Start of PASSAGE SHOWN
Micro-Services Design Patterns
The core concepts and related design patterns
The core concepts and related design patterns
Context : Shared functionality and reusability
Offload shared or specialized service functionality to a gateway proxy.
This pattern can simplify application development by moving shared service functionality, such as the use of SSL certificates, from other parts of the application into the gateway.
Some features are commonly used across multiple services, and these features require configuration, management, and maintenance. A shared or specialized service that is distributed with every application deployment increases the administrative overhead and increases the likelihood of deployment error. Any updates to a shared feature must be deployed across all services that share that feature.
Solution
Offload some features into a gateway, particularly cross-cutting concerns such as certificate management, authentication, SSL termination, monitoring, protocol translation, or throttling.
The following diagram shows a gateway that terminates inbound SSL connections. It requests data on behalf of the original requestor from any HTTP server upstream of the gateway.
Benefits of this pattern include:
Simplify the development of services by removing the need to distribute and maintain supporting resources, such as web server certificates and configuration for secure websites. Simpler configuration results in easier management and scalability and makes service upgrades simpler.
Allow dedicated teams to implement features that require specialized expertise, such as security. This allows your core team to focus on the application functionality, leaving these specialized but cross-cutting concerns to the relevant experts.
Provide some consistency for request and response logging and monitoring. Even if a service is not correctly instrumented, the gateway can be configured to ensure a minimum level of monitoring and logging.
Protect applications and services by using a dedicated host instance that acts as a broker between clients and the application or service, validates and sanitizes requests, and passes requests and data between them. This can provide an additional layer of security, and limit the attack surface of the system.
Applications expose their functionality to clients by accepting and processing requests. In cloud-hosted scenarios, applications expose endpoints clients connect to, and typically include the code to handle the requests from clients. This code performs authentication and validation, some or all request processing, and is likely to accesses storage and other services on behalf of the client.
To minimize the risk of clients gaining access to sensitive information and services, decouple hosts or tasks that expose public endpoints from the code that processes requests and accesses storage. You can achieve this by using a façade or a dedicated task that interacts with clients and then hands off the request—perhaps through a decoupled interface—to the hosts or tasks that'll handle the request. The figure provides a high-level overview of this pattern.
The gatekeeper pattern can be used to simply protect storage, or it can be used as a more comprehensive façade to protect all of the functions of the application. The important factors are:
Controlled validation. The gatekeeper validates all requests, and rejects those that don't meet validation requirements.
Limited risk and exposure. The gatekeeper doesn't have access to the credentials or keys used by the trusted host to access storage and services. If the gatekeeper is compromised, the attacker doesn't get access to these credentials or keys.
Appropriate security. The gatekeeper runs in a limited privilege mode, while the rest of the application runs in the full trust mode required to access storage and services. If the gatekeeper is compromised, it can't directly access the application services or data.
This pattern is helpful for applications that:
handle sensitive information
expose services that require a high degree of protection from malicious attacks
perform mission-critical operations that can't be disrupted.
require request validation be performed separately from the main tasks, or to centralize this validation to simplify maintenance and administration
Implement functional checks within an application that external tools can access through exposed endpoints at regular intervals. This pattern can help to verify that applications and services are performing correctly.
End of PASSAGE SHOWN
Start of ENTRIES PROVIDED
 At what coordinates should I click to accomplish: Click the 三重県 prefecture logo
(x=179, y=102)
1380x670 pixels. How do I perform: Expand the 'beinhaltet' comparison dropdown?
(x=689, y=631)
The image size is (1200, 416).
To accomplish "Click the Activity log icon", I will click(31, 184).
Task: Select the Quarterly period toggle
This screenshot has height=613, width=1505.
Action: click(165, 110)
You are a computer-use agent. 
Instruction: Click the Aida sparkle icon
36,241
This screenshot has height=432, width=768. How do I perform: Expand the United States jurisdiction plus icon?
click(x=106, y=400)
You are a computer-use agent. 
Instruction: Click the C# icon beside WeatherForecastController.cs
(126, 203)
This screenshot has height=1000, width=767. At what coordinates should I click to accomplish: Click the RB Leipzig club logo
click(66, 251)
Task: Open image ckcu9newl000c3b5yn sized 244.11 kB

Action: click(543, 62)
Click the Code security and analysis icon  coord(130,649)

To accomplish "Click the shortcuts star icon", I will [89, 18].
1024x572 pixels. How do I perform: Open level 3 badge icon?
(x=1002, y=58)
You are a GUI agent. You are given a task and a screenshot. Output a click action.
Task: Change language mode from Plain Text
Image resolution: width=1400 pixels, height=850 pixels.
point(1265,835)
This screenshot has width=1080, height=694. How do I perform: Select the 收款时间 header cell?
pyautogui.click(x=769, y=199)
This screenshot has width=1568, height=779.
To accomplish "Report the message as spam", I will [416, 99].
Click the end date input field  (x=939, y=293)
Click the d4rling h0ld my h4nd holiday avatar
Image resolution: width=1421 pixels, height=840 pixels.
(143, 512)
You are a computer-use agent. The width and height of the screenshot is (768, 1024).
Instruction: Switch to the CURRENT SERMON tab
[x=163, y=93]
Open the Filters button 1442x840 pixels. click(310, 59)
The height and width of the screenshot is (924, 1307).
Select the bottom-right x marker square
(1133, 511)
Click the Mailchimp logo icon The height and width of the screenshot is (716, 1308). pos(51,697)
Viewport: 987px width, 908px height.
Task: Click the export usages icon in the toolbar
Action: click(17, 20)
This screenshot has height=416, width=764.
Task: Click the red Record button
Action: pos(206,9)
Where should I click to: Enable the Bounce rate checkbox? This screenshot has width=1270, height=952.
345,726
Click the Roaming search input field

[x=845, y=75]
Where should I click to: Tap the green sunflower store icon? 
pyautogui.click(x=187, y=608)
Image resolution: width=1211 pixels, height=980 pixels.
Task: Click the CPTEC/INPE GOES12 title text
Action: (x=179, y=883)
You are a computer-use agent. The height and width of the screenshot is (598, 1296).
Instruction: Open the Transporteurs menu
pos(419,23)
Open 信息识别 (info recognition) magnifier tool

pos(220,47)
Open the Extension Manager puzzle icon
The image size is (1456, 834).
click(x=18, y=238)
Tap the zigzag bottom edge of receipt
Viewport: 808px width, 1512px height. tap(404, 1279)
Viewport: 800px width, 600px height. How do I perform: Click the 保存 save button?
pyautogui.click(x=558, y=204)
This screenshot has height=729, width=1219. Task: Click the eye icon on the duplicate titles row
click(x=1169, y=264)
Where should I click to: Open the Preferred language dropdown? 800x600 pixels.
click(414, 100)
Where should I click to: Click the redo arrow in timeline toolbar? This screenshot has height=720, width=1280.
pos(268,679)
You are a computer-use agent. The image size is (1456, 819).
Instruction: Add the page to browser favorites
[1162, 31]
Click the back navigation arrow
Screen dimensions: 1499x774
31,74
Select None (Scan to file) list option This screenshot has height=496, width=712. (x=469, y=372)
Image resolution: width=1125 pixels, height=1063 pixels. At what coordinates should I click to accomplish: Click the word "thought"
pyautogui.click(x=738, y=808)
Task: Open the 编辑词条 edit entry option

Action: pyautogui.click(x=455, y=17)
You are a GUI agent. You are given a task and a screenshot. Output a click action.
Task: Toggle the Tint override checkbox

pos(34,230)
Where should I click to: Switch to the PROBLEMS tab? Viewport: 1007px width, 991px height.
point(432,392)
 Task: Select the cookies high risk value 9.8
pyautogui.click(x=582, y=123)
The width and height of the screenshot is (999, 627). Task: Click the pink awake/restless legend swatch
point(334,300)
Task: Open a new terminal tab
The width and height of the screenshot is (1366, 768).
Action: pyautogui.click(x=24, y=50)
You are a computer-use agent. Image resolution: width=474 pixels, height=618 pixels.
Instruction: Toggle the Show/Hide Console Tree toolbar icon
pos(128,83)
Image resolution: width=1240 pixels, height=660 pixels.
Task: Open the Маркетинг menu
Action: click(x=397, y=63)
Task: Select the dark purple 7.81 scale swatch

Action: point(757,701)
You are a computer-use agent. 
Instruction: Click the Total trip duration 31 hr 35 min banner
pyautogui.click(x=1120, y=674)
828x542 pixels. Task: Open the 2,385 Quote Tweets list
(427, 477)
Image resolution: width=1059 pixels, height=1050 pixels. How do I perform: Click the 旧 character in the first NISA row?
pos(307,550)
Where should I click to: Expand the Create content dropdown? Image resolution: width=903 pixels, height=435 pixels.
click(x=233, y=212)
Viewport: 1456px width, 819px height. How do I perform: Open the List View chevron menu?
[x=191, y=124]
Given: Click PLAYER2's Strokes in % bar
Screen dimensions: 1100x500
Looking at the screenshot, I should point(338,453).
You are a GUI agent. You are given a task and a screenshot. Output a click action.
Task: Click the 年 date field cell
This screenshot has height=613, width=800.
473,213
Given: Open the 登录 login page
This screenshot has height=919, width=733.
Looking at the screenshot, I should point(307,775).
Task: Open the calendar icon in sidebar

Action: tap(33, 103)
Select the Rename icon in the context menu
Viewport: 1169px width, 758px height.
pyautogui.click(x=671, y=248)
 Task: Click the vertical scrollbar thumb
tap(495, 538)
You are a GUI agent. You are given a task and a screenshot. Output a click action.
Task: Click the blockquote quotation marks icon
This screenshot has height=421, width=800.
End of ENTRIES PROVIDED
*TASKS TO PERFORM*
[1] In the microservices design patterns page, what privilege mode does the gatekeeper run in?
[2] Extract the part of the microservices design patterns page starting at "Applications expose their" and ending at "of the client.".
[3] Summarize the microservices design patterns page in three sentences.

*RESPONSES TO THE EXERCISE*
[1] The gatekeeper runs in a limited privilege mode.

[2]
Applications expose their functionality to clients by accepting and processing requests. In cloud-hosted scenarios, applications expose endpoints clients connect to, and typically include the code to handle the requests from clients. This code performs authentication and validation, some or all request processing, and is likely to accesses storage and other services on behalf of the client.

[3] The page describes offloading shared or specialized functionality, such as SSL termination, authentication and monitoring, to a gateway. This simplifies service development, lets dedicated teams handle specialized concerns, and ensures a minimum level of logging and monitoring. It also describes a gatekeeper pattern, in which a dedicated host running with limited privileges validates and sanitizes client requests before handing them off, and it mentions functional checks that external tools can call through exposed endpoints at regular intervals to verify that applications and services perform correctly.